→ What is required: Lines with the word "each" in them are the ones to copy from the records.

Dataset entries
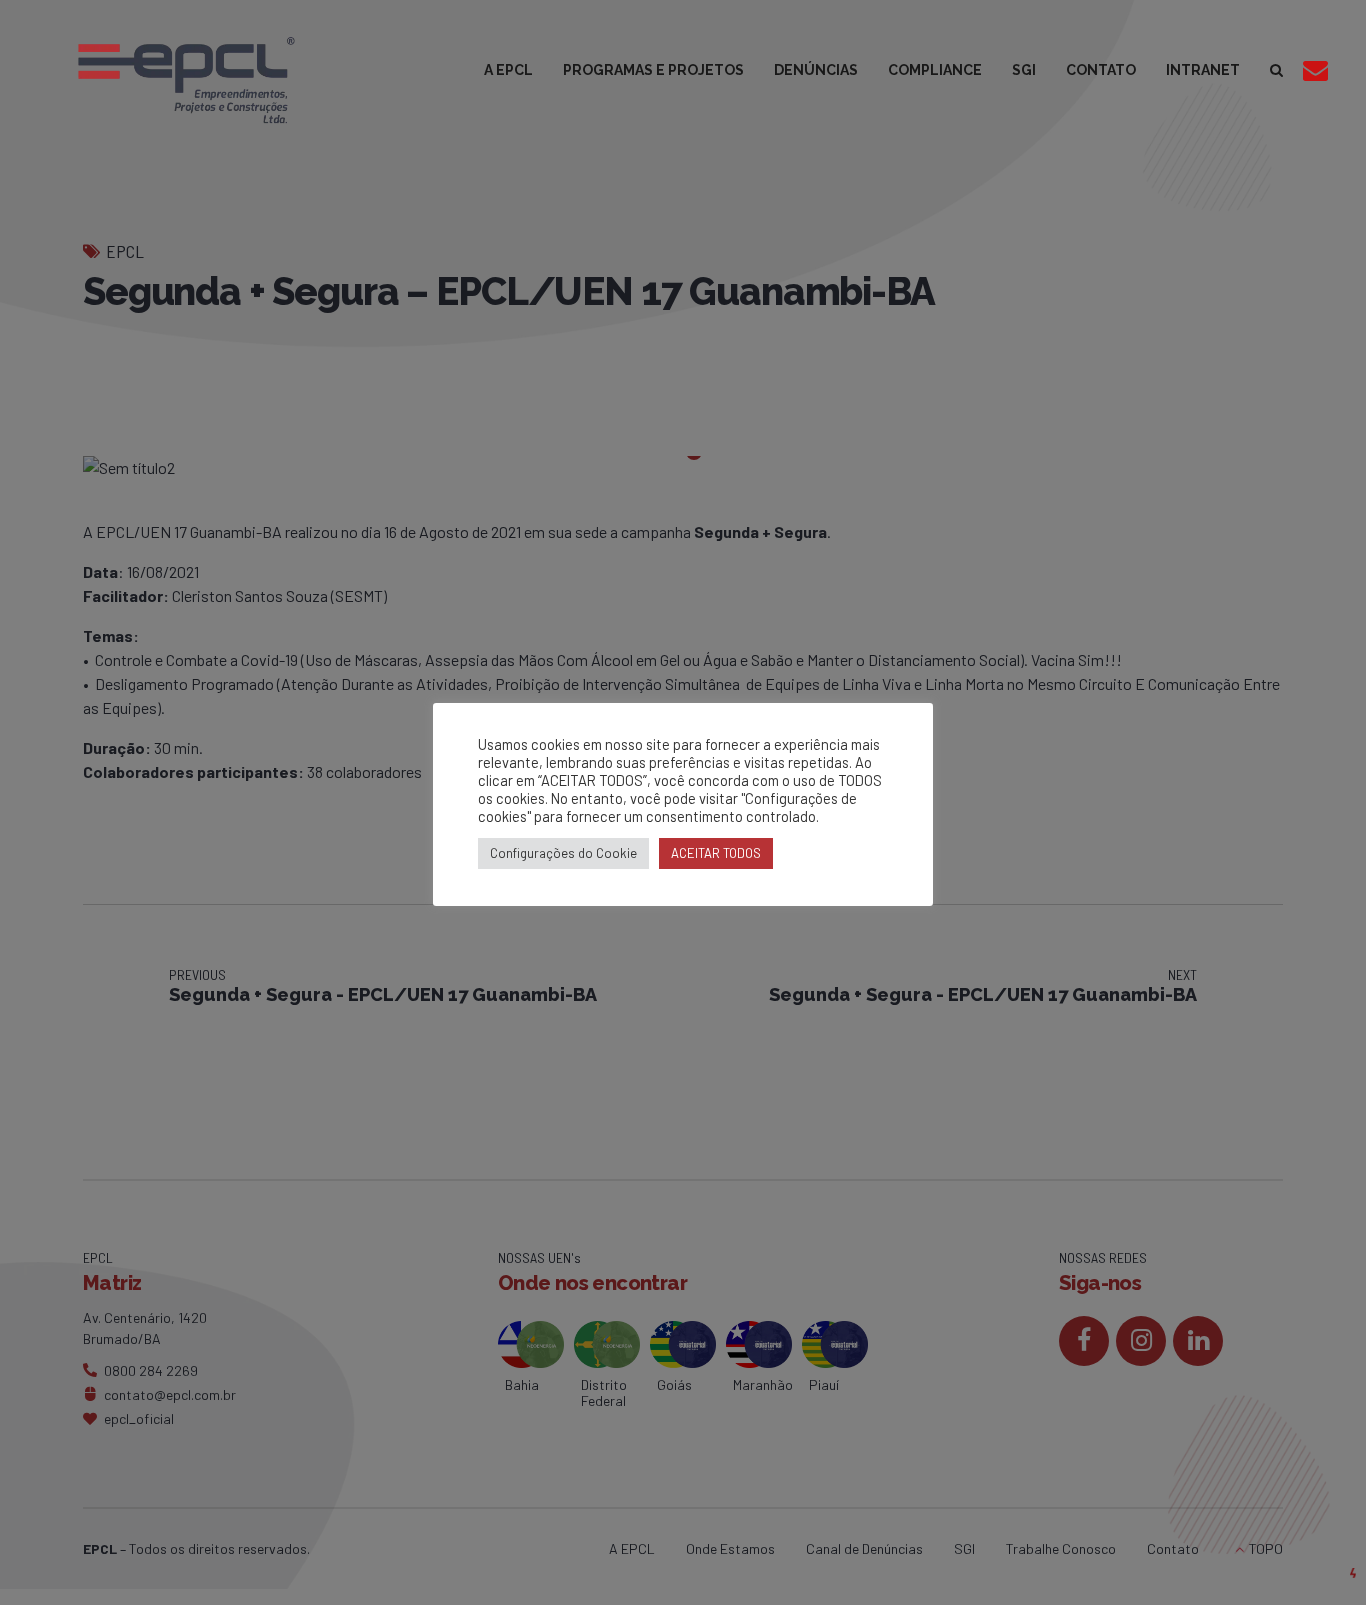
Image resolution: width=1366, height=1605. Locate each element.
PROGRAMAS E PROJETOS (653, 70)
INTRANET (1203, 70)
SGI (1024, 70)
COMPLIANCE (935, 70)
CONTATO (1101, 70)
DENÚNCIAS (816, 70)
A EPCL (508, 70)
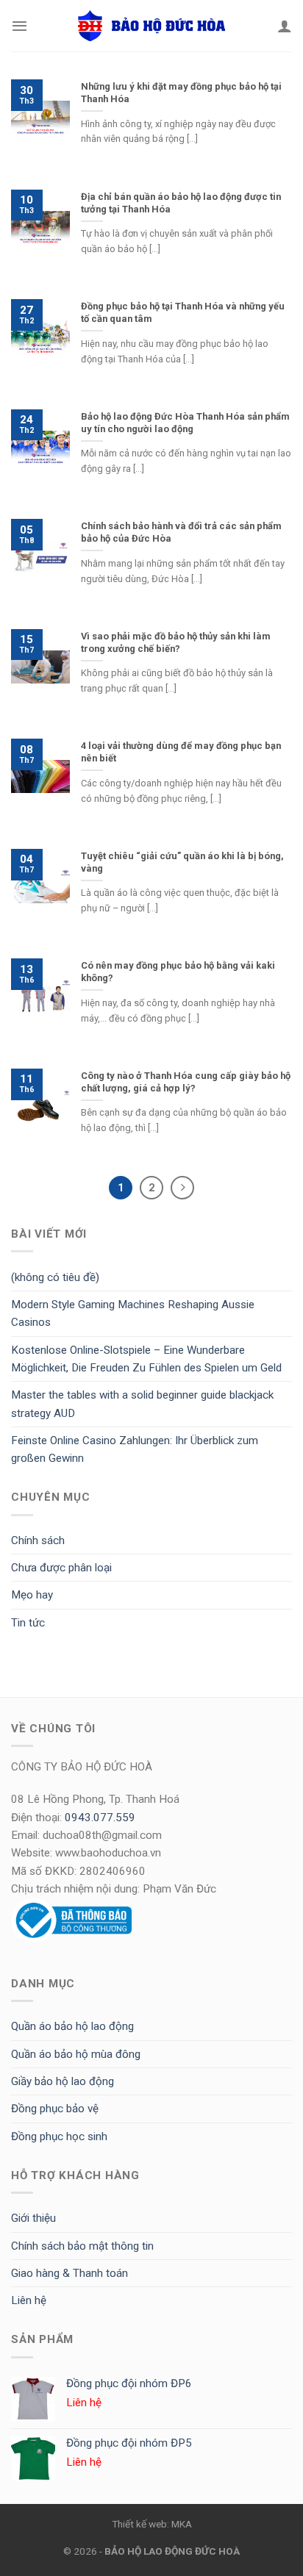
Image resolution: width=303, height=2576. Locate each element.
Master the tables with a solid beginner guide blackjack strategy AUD (142, 1403)
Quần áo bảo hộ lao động (72, 2026)
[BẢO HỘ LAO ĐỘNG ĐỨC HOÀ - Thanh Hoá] (151, 25)
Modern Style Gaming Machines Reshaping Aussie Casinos (132, 1313)
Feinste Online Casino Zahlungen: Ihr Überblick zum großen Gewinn (134, 1449)
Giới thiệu (33, 2218)
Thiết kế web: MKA (152, 2524)
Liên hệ (28, 2300)
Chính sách (38, 1540)
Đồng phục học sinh (59, 2136)
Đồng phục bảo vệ (55, 2108)
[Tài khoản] (284, 26)
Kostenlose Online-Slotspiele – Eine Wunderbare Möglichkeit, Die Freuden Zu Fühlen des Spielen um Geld (146, 1358)
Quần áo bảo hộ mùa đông (75, 2054)
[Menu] (19, 25)
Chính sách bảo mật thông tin (82, 2246)
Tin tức (28, 1622)
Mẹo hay (32, 1594)
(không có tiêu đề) (55, 1277)
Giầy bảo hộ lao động (62, 2081)
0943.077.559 (100, 1817)
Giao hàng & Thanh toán (69, 2273)
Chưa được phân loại (61, 1567)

→ Response area:
Image resolution: width=1366, height=1605. Locate each element.
Image resolution: width=303, height=2576. Locate each element.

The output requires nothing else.